Manchester City Malaise Makes It Arsenal’s Title To Lose

As his Manchester City side slumped to a dismal 0-2 defeat to Southampton in the Carabao Cup manager Pep Guardiola was blunt.

“Today was not even close to what we are,” he told reporters, “we were not prepared to play in this competition to get to the semi-finals. We were not ready.

“The better team won. We didn’t play good, we didn’t play well in the beginning. There are many games you can start not good and overcome and we didn’t do it.”

Expanding on the side’s lack of readiness for the contest the Catalan added: ”When you are not prepared to play this game you arrive one inch late and don’t score a goal. When you are prepared you score the goal.”

The trouble for Manchester City against Southampton was not a matter of inches, the team struggled to generate any type of opportunity to threaten the opponent’s goal.

As the Daily Telegraph pointed out, the Citizens had more foul throws than shots on target and the Saints goalkeeper Gavin Bazunu was a spectator for the majority of the game.

This lack of potency came despite Guardiola calling on stars like Erling Haaland and Kevin De Bruyne from the bench.

The coach was quick to highlight the fact that any repeat of this type of display would be catastrophic in the Manchester Derby this weekend versus Manchester United.

“If we perform in this way, we will not have a chance,” he said.

The positive spin on the loss was offered by club captain Ilkay Gundogan who suggested it was “something like a wake-up call at the right time.”

But regular viewers of Manchester City games this season could be forgiven for wondering why they were still asleep.

Should defeat at home to Brentford before the World Cup break not have been a shock to the system? Or the meek 1-1 draw against strugglers Everton in the previous home game?

Even the 0-1 win against Chelsea in the club’s last previous encounter came in a performance that was anything but stellar.

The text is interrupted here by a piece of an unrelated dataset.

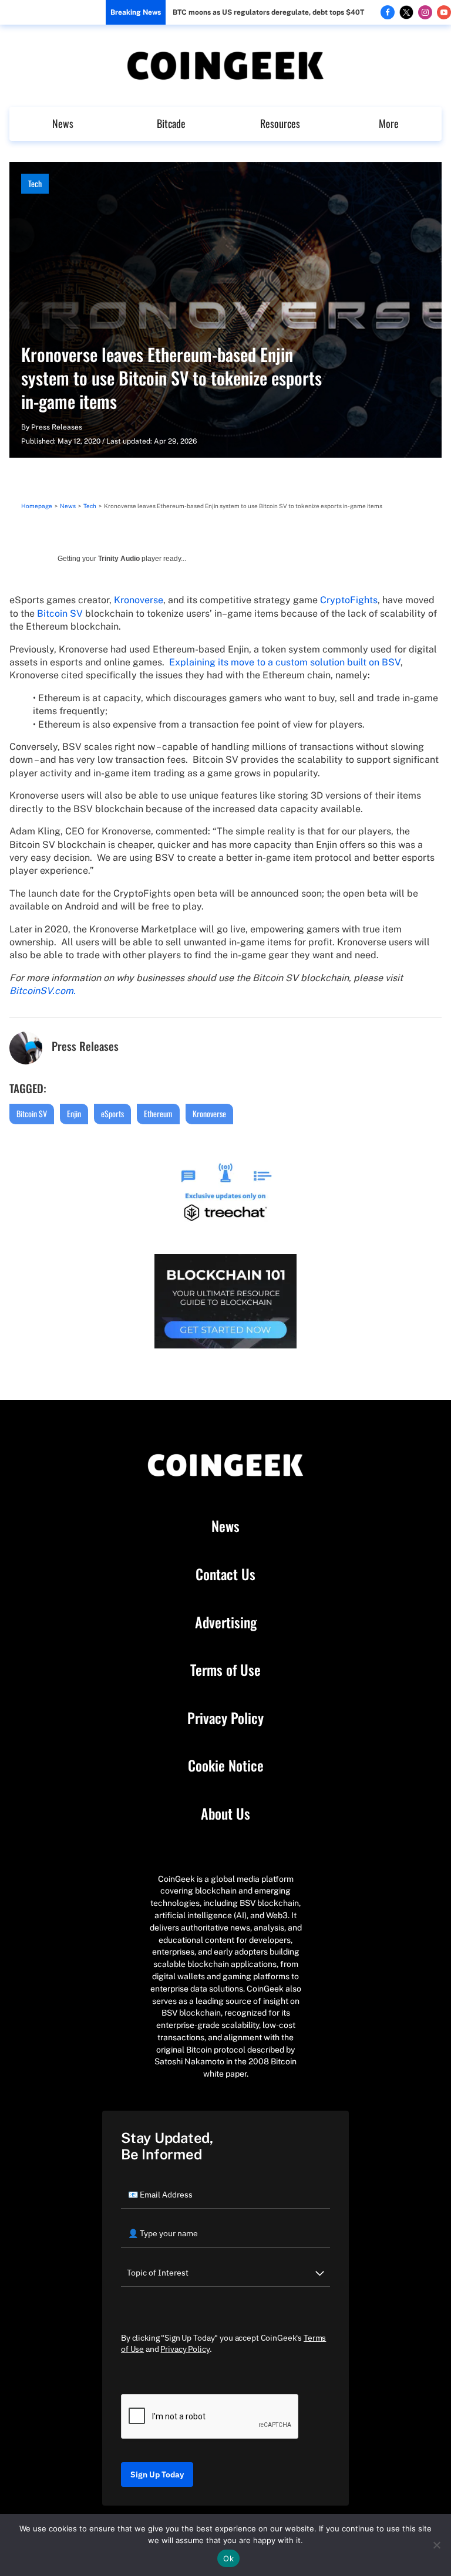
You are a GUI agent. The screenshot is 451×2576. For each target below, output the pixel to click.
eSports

The broader trend suggests Manchester City is suffering an ailment common amongst teams who’ve been on top for a while; a malaise.

Advantage Arsenal?

As he gazed around the circular Etihad dressing room following another league title win at the end of last season, Guardiola saw a room of players with multiple medals that proved they could win, the question was did they have the hunger to keep it up?

Having secured four out of the previous five Premier League titles, Guardiola decided, no, he needed to shake up his squad.

Serial winners Gabriel Jesus, Raheem Sterling and Oleksander Zinchenko were shipped out for big money to Premier League rivals Arsenal and Chelsea.

He acknowledge this exodus was out of sync with the club’s regular methods.

“The market was strange for us. Normally we are a team that buys and didn’t sell much. This summer for different reasons, we sell some players,” he explained.

“Sometimes you want to do it but you can’t. This summer it happened so quick. not just first-team players – academy and loan players. New players have come and we continue with them.”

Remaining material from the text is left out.